◆ **WHAT YOU SHOULD DO**: Please rewrite the listing below with every "computer-use agent" changed to "screen assistant" and nothing else altered. Omit the pictures from your version.

◆ **PROVIDED DATA**:
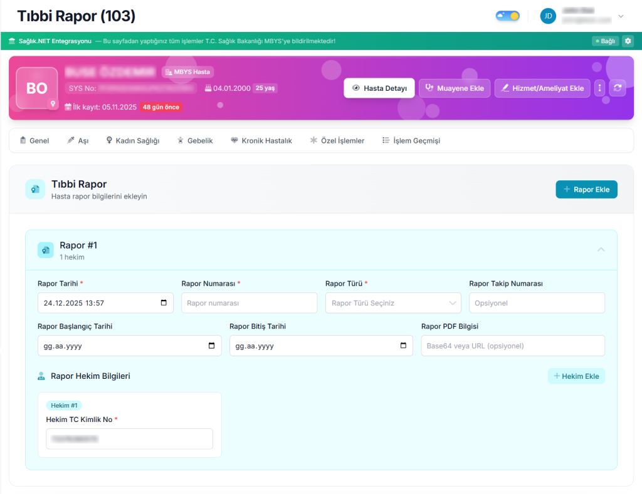
Task: Click the refresh icon in the patient banner
Action: (618, 88)
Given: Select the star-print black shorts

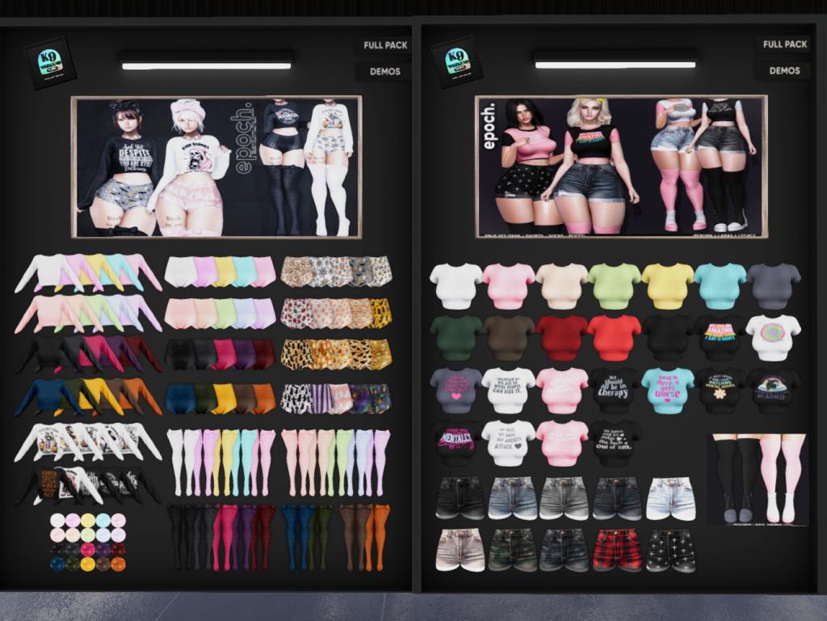Looking at the screenshot, I should (670, 550).
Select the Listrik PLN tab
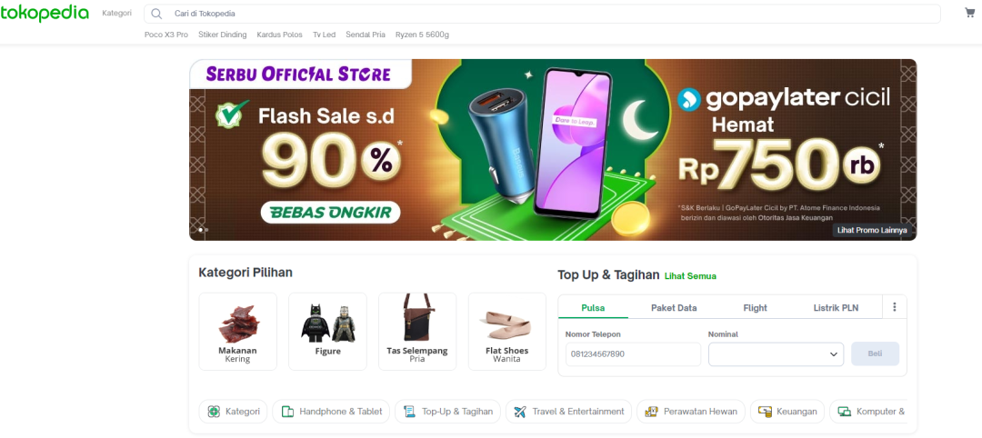 837,308
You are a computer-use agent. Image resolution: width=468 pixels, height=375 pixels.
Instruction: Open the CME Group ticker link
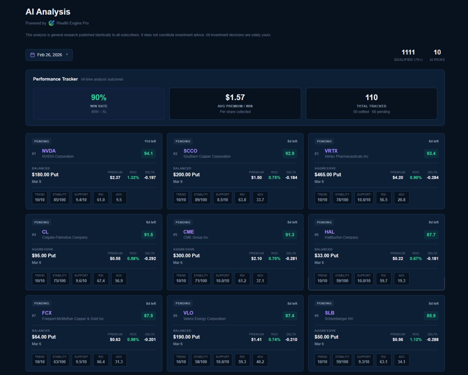pos(189,232)
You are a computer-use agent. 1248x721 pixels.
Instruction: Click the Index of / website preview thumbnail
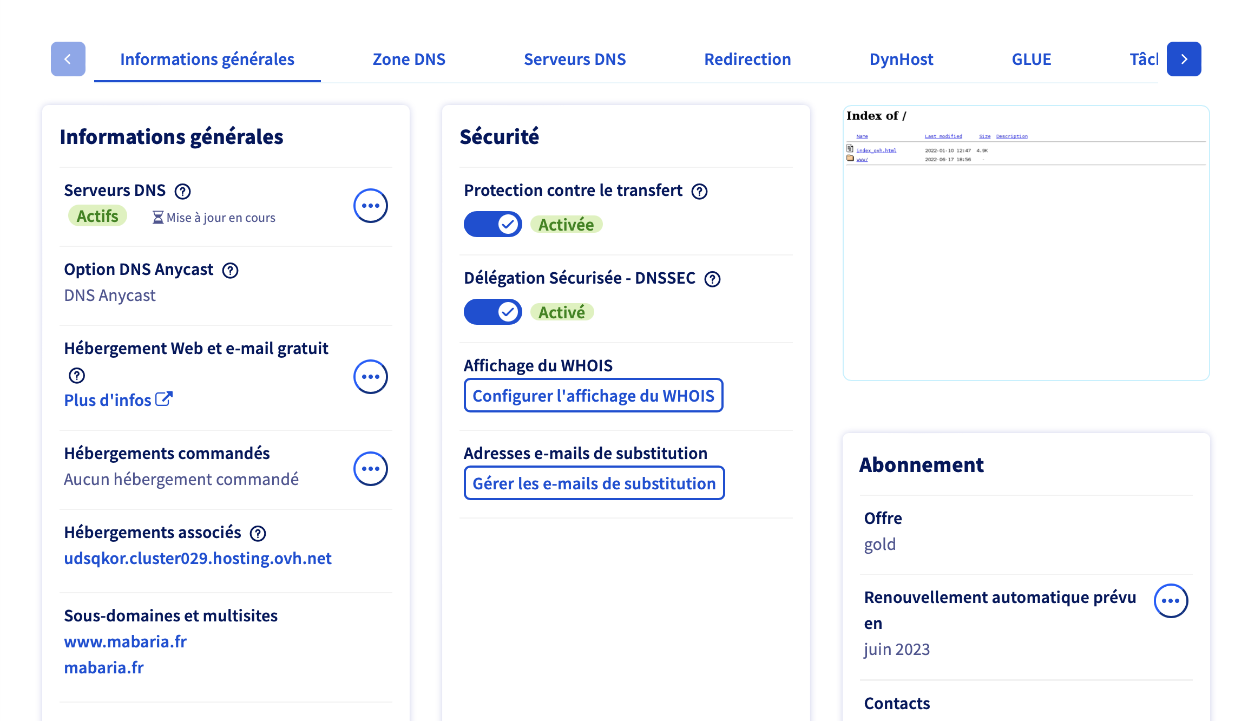pyautogui.click(x=1026, y=242)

◆ **OUTPUT BELOW**:
Task: Click the refresh icon in the patient banner
Action: (618, 88)
Given: Select the star-print black shorts

Looking at the screenshot, I should (670, 550).
Select the Listrik PLN tab
 837,308
You are a screen assistant. Image resolution: width=468 pixels, height=375 pixels.
Instruction: Open the CME Group ticker link
pos(189,232)
You are a screen assistant. 1248x721 pixels.
Instruction: Click the Index of / website preview thumbnail
pyautogui.click(x=1026, y=242)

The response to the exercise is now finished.